Can you explain the vision behind swishy pants?


So this is a good one , for the longest I’ve thought, that's the generation of skating I grew up in. I remember shit all the time, Pappalardo, Kalis skating and then The Reason, or Kalis in Alien videos, the way he does switch tres on flat ground, just that kind of shit.
That aesthetic, there is a whole style to it. Before the late 90s and 2000s were making a comeback, I was already thinking about doing this. I made them before everybody started doing it. Then everybody did it. I had gotten two samples and I was like, oh, this is cool. I made some tweaks to it. I was tired of buying shit that I didn't really like. I was tired of getting pants and it being, “These would be sick if they were like this or that.”
So I decided to say, “fuck it.” Just like everything else that we do in our lives, the skateboarders would take it in your hands. Decided to make shit that I like. I don't give a fuck about anybody else.
I didn't take anybody's advice or consideration when I made my pants because that was what I wanted. I made them because I wanted something different and something the way that I wanted it, and if it translates to people where they're like “Sick, I like these.” Then I did something right.
The reason why I did it was because I'm just tired of buying shit that was fucking mediocre and just not what I wanted, so I wanted to make what I wanted and it worked.
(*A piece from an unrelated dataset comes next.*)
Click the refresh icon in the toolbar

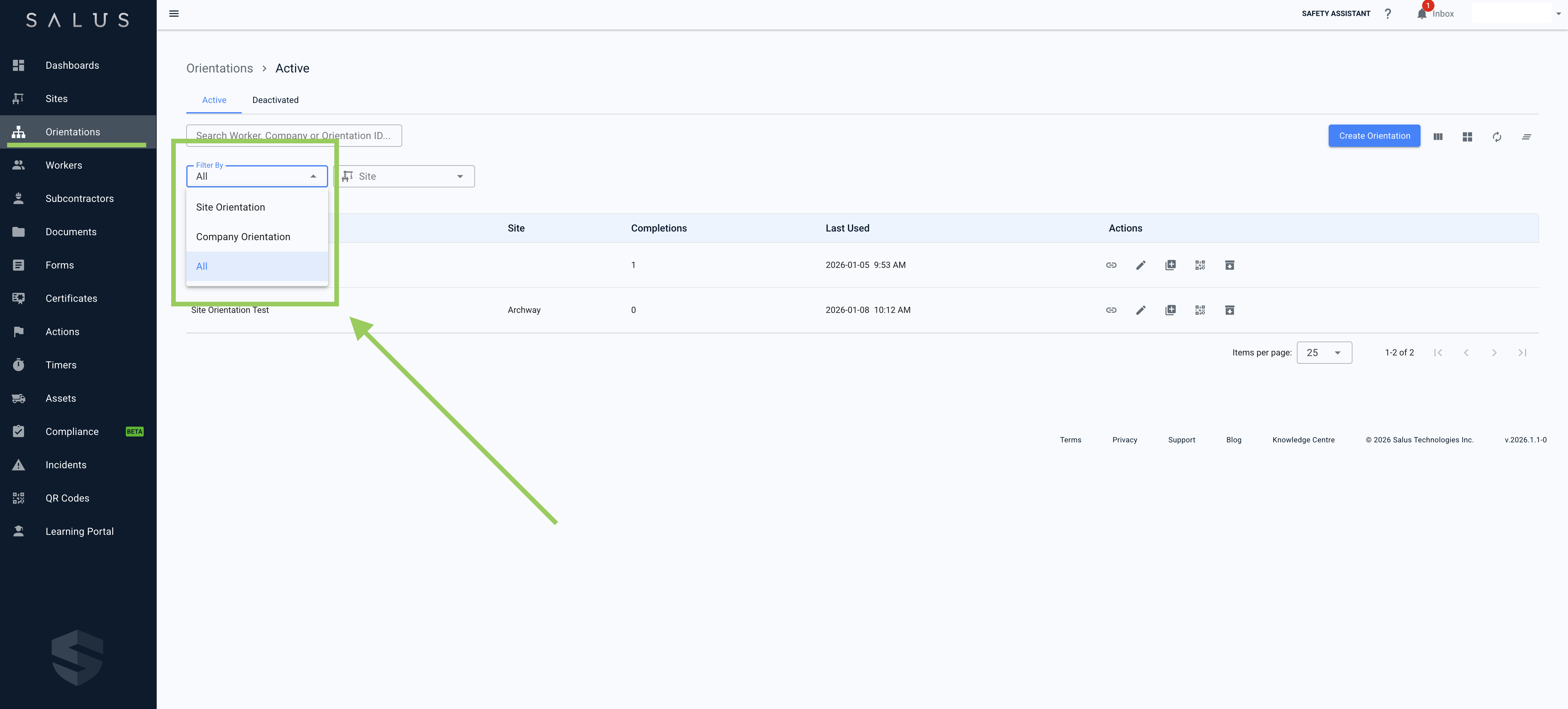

I didn't realize people wear small and medium, it tripped me the fuck out, I wasn't gonna make small and medium.
I have a bunch of XL and large still left, which is cool because now it's like my own personal shit. I can grab whatever pair I want. The whole point of the pants is just to make something that I wanted, and it's kind of weird, kind of corny, but it was like I made it for myself and I would hope that somebody else would like it. A lot of people do. Some people don't. That's fine.
Any last words??
A last word for me would definitely be, do the shit that you like. Make the shit you want, and fucking back yourself. Back everything you do. Back what your friends do.
Be fucking supportive of one another 100 percent because that's the only way they can really keep going in the way that they're going.
If everybody keeps supporting what everybody else is doing. There'll be a lot more cool shit happening, and love everybody.